Disease control Sexuality separation apparatus for mosquitoes presented

SDA

1.8.2024 - 08:17

The researchers want to use their apparatus to combat tiger mosquitoes infected with pathogens.
The researchers want to use their apparatus to combat tiger mosquitoes infected with pathogens.
Keystone

With the mass sterilization of male mosquitoes, health authorities want to eradicate insects that transmit deadly diseases in affected areas. A new automatic sorting machine separates the male and female pupae.

As reported by an Austrian-Chinese research team in the journal "Science Robotics", millions of harmless males could be collected in this way without the risk of blood-sucking females.

In "Sterile Insect Technology (SIT)", male mosquitoes are bred in laboratories and rendered infertile using radiation. They are then released in large numbers to snatch away as many females as possible from the wild mosquito males. After copulation, the female mosquitoes lay eggs, but no mosquito offspring develop from them due to the infertile sperm.

A team led by Jeremy Bouyer from the "Insect Pest Control Programme" of the International Atomic Energy Agency (IAEA) and Food and Agriculture Organization (FAO) in Vienna and Zhiyong Xi from a biotech company in Guangzhou, China, developed an apparatus in which the differently sized pupae of the males and females are automatically separated.

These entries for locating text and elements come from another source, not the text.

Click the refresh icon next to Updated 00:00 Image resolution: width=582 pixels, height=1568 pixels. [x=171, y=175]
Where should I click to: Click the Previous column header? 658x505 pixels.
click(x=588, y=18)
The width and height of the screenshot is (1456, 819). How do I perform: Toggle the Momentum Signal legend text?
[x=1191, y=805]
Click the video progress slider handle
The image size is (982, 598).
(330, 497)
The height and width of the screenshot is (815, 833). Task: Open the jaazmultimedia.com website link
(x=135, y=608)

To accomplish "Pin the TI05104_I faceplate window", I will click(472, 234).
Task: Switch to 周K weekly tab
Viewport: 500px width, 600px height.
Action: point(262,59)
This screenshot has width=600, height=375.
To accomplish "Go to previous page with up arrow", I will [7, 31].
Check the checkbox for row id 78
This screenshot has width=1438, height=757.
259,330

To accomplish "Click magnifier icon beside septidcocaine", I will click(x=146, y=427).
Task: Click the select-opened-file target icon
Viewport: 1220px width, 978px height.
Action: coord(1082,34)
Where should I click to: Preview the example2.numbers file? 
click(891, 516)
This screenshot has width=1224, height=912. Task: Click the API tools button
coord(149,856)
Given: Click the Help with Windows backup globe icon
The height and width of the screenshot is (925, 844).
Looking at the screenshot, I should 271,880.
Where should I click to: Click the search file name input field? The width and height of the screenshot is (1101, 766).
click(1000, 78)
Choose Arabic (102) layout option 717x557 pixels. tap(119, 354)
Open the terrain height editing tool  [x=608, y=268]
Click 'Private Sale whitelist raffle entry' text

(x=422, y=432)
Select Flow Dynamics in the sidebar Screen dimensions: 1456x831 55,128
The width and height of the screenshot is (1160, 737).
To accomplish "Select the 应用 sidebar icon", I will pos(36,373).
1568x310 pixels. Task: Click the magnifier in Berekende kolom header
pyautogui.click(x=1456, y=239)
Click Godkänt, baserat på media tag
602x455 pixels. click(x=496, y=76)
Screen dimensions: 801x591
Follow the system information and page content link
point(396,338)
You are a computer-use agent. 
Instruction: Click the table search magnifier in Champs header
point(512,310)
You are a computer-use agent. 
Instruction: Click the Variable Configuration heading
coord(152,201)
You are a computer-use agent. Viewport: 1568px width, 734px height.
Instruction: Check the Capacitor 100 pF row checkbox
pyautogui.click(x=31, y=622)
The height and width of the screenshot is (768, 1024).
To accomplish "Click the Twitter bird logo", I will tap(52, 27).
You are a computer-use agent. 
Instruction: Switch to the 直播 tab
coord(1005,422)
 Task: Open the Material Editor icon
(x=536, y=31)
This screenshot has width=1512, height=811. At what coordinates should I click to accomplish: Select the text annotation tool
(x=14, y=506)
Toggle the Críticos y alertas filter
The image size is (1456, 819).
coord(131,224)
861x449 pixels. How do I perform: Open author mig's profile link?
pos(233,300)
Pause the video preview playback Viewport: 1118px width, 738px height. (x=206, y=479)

The researchers tested it with three different mosquito species, namely yellow fever mosquitoes (Aedes aegypti), Asian tiger mosquitoes (Aedes albopictus) and "Culex quinquefasciatus" mosquitoes. They transmit yellow fever, dengue fever, Zika, chikungunya and West Nile viruses as well as parasitic worms.

With the automatic "sex sorter", one person can separate 16 million males per week, the researchers report in the specialist publication: "They then show good flight ability and mating performance." In a field trial in Guangzhou, the local tiger mosquito population was decimated by more than four-fifths using such automatically separated males.